**CHALLENGE**. Copy out the records word for word, from the line with "Screen dimensions: 436x320" to the line with "click(427, 127)". Leave the pictures out of your answer.

**INFORMATION SHOWN**.
>> Begin
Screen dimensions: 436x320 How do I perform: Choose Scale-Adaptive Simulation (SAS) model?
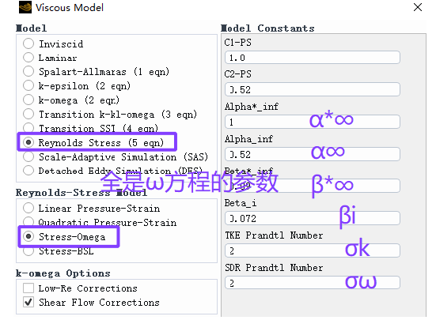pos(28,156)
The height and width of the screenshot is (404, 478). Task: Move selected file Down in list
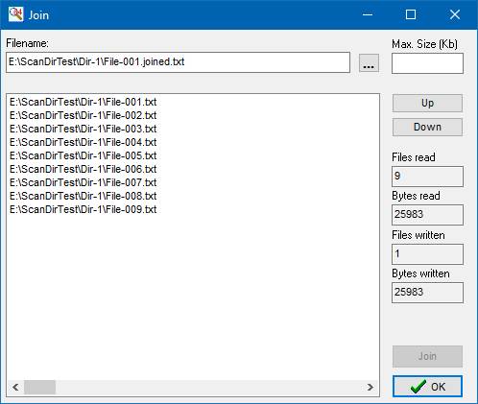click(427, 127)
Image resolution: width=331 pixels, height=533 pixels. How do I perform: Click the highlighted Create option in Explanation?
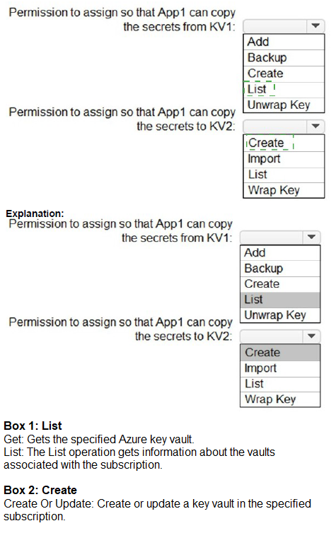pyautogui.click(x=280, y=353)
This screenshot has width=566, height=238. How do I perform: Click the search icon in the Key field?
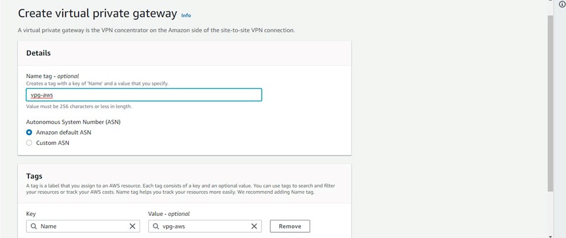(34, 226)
>> End
>> Begin
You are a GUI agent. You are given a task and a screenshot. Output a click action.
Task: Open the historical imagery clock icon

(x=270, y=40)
>> End
>> Begin
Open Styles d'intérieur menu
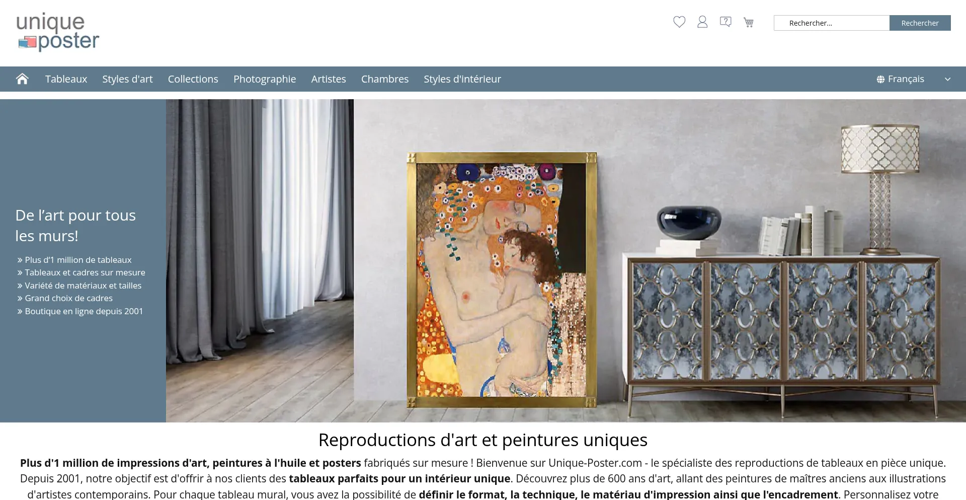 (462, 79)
>> End
**COMPLETE ANSWER**.
Screen dimensions: 436x320 How do I perform: Choose Scale-Adaptive Simulation (SAS) model?
pos(28,156)
The height and width of the screenshot is (404, 478). Task: Move selected file Down in list
click(427, 127)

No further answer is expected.